◆ EXTRACT TO READ:
97 and Free Fallin' | Fintech Inside #109
Three structural forces. Four acute shocks. One permanent new floor. The complete rupee breakdown for fintech founders.
Hi Insiders, I’m Osborne, an investor in early stage startups.
Welcome to the 109th edition of Fintech Inside.
I've been an investor in Indian startups for more than a decade. In that time I've watched the rupee grind from 64/$ to 83/$ - slow, predictable, almost boring. Every year, 3-4% weaker. Economists called it gradual depreciation.
The rupee hit 97 against the dollar this month. To put that in perspective: it took the rupee nine years to move from 64/$ to 83/. It took twelve months to move from 83 to 97/$.
It’s easy to worry, when the headlines call the rupee at 97/$ a crisis. The data tells a more nuanced story i.e. one where the rupee went from its most overvalued level in years to genuinely undervalued in just seventeen months. Both framings are partially true, and the distinction matters enormously if you're trying to build a business through it.
This edition is my attempt to cut through the noise. I'll walk through why the rupee fell, what the RBI has done and can and cannot do about it, and what the second and third order effects look like for startup founders. It's a long read but I think it's worth it.
Thank you for supporting me and sticking around. Enjoy another satisfying week in fintech!
Considering angel investing? I get a bunch of fintech founders reaching out to me for investors. I’d be happy to put you in touch. Send me a DM here.
🤔 One Big Thought
97 and Free Fallin’: Why the Rupee is falling and what it means for startups
A disclaimer worth making: I'm an early stage investor, not an economist or currency analyst. Everything here is my own analysis and interpretation, not financial advice, not investment advice, just one practitioner trying to make sense of a complicated picture.
The rupee touched 96.9 against the dollar this month. That’s a record low.
Here’s what’s strange though, the rupee has been grinding lower for years. The 10-year data tells a clear story: 64/$ in 2015, 67 in 2016, 70 in 2019, 74 in 2020, 83 in 2023, 85 by end-2024. A slow, predictable decline averaging 3-4% a year. Economists call it gradual depreciation.

But 2025-2026 is different.
In the last twelve months, the rupee dropped from ~83/$ to ~97/$. That’s ~17%. More depreciation than the previous three years combined.
And that’s not all. The rupee weakened against most major currencies, not just the dollar. Against the Australian dollar, it fell 25%+. Against the Chinese yuan, ~20%. Against the Singapore dollar, ~15%. The only exception was the Japanese yen (3.5%) because the yen weakened alongside the rupee.
The rupee is Asia’s worst-performing currency in FY26 at 9.9%. It’s not a dollar story. It’s a rupee story.

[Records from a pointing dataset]
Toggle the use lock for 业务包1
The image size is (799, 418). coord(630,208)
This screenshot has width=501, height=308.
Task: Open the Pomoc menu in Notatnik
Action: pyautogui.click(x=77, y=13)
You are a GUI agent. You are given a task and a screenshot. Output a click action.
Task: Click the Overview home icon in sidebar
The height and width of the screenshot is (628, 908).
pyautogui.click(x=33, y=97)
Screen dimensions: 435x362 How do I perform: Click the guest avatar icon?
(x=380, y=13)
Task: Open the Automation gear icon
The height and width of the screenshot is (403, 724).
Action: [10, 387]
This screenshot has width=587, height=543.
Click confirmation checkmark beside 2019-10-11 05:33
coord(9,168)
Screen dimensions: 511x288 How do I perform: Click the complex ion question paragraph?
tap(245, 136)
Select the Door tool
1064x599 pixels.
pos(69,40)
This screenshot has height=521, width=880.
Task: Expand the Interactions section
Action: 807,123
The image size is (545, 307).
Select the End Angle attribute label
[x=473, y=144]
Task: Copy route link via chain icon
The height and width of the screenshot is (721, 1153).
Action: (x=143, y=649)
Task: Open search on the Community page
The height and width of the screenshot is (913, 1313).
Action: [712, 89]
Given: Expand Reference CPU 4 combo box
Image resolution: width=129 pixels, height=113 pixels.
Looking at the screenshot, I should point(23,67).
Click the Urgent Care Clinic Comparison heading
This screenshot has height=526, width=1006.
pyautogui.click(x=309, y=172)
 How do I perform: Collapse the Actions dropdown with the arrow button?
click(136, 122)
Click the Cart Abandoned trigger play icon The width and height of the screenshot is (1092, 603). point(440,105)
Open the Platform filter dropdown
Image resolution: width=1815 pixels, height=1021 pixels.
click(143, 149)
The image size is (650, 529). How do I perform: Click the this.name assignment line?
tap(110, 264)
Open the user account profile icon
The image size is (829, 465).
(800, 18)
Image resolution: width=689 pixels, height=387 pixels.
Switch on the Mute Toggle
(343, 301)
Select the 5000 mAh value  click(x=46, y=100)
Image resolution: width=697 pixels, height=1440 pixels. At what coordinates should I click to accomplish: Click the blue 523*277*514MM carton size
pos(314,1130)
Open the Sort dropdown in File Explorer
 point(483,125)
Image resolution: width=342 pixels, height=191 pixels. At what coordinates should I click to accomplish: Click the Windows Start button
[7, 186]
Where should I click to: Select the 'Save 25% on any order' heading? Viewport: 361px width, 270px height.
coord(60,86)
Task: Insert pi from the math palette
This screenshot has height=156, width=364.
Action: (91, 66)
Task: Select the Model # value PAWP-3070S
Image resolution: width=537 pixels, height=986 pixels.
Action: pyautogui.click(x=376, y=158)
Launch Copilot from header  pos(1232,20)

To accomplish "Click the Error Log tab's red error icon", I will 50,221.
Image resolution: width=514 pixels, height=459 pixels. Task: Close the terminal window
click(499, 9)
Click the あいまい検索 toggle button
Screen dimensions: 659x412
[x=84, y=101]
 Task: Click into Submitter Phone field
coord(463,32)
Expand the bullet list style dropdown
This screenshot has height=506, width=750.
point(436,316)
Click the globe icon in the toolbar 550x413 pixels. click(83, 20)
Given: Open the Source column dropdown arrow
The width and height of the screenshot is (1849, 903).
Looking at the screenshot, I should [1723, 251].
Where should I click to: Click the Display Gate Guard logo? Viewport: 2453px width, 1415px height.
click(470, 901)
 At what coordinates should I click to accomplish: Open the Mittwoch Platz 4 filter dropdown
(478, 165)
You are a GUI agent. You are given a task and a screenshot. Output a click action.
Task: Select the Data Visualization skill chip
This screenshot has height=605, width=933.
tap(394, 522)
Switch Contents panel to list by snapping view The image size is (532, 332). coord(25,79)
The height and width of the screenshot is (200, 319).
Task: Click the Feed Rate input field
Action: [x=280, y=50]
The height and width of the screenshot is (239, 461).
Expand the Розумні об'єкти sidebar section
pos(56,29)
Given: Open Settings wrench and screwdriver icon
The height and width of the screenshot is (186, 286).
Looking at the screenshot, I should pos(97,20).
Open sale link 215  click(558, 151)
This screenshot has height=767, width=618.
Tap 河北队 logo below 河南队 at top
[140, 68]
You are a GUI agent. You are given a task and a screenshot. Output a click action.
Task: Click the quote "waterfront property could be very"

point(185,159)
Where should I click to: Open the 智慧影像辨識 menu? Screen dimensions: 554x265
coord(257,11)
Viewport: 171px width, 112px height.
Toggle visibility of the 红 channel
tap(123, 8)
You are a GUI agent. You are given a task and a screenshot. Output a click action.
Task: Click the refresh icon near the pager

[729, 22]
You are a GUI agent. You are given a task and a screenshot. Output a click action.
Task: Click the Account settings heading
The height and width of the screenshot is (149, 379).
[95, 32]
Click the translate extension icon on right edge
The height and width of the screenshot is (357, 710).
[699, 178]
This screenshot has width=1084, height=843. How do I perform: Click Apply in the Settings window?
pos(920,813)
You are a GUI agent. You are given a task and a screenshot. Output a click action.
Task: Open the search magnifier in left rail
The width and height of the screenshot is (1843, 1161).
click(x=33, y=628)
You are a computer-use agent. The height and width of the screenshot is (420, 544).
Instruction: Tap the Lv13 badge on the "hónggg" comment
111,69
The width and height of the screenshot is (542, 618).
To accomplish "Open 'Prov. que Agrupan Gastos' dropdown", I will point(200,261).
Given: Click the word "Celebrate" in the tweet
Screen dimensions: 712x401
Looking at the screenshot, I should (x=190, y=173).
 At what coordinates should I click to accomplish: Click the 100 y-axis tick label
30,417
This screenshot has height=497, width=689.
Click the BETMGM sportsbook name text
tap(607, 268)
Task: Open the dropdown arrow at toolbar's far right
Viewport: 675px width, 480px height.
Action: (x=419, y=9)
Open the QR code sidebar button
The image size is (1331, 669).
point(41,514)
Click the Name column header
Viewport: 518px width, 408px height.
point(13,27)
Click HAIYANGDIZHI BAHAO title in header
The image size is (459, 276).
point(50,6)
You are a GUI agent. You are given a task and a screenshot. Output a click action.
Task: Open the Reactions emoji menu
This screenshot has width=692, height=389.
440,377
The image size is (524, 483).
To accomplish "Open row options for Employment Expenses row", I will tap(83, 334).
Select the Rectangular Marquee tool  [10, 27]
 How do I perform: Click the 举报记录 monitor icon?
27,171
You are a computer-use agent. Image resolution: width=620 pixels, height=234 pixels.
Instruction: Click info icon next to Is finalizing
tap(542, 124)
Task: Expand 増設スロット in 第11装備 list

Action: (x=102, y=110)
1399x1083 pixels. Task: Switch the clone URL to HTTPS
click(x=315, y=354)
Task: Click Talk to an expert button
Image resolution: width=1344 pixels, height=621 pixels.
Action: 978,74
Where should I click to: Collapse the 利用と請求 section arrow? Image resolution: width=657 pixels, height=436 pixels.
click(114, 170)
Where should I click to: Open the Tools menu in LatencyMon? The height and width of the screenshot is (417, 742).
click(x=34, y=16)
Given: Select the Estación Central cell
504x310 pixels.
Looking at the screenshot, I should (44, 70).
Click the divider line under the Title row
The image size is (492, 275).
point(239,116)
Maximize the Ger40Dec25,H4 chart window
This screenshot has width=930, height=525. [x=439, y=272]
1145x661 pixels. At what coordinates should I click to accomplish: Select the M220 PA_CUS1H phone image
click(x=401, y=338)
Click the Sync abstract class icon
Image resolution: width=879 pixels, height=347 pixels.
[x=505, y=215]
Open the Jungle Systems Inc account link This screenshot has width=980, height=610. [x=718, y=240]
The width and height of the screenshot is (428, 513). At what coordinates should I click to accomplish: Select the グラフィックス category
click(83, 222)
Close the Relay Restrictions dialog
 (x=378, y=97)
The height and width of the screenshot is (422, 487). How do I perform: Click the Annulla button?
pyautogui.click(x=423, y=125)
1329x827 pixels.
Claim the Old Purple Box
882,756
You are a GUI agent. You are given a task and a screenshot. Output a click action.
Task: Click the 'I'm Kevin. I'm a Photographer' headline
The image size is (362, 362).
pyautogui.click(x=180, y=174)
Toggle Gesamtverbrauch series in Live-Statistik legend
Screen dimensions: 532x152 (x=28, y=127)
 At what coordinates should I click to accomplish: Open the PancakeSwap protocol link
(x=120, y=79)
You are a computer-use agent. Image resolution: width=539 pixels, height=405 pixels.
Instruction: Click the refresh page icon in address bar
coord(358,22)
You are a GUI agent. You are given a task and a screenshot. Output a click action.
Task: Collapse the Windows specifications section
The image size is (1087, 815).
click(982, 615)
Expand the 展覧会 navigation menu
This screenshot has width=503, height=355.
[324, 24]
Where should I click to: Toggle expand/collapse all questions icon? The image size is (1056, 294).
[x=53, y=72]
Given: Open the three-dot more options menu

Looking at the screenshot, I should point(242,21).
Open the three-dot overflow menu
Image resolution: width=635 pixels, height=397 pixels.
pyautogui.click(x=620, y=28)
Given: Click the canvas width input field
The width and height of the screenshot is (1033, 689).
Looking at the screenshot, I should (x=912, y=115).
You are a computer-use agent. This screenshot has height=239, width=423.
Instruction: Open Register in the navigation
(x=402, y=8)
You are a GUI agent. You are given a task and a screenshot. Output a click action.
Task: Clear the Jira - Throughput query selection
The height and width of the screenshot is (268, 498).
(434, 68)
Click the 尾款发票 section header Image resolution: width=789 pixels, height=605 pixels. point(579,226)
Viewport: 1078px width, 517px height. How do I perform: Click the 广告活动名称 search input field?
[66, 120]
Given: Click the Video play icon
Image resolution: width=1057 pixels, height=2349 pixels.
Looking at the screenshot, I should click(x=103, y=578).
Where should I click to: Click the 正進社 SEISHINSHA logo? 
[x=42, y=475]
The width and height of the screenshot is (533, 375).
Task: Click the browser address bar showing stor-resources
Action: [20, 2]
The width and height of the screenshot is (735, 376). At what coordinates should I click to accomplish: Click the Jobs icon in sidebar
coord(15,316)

◆ WORK INSTRUCTIONS:
A - Reproduce the part of the rupee newsletter between "Thank you for" and "me a DM here.", inclusive.
B - In the rupee newsletter, which currency was the only exception to the rupee's broad weakening, and why?
These records were taken from a different source.

◆ SOLUTIONS FOR EACH TASK:
A -
Thank you for supporting me and sticking around. Enjoy another satisfying week in fintech!
Considering angel investing? I get a bunch of fintech founders reaching out to me for investors. I’d be happy to put you in touch. Send me a DM here.

B - The Japanese yen, because the yen weakened alongside the rupee.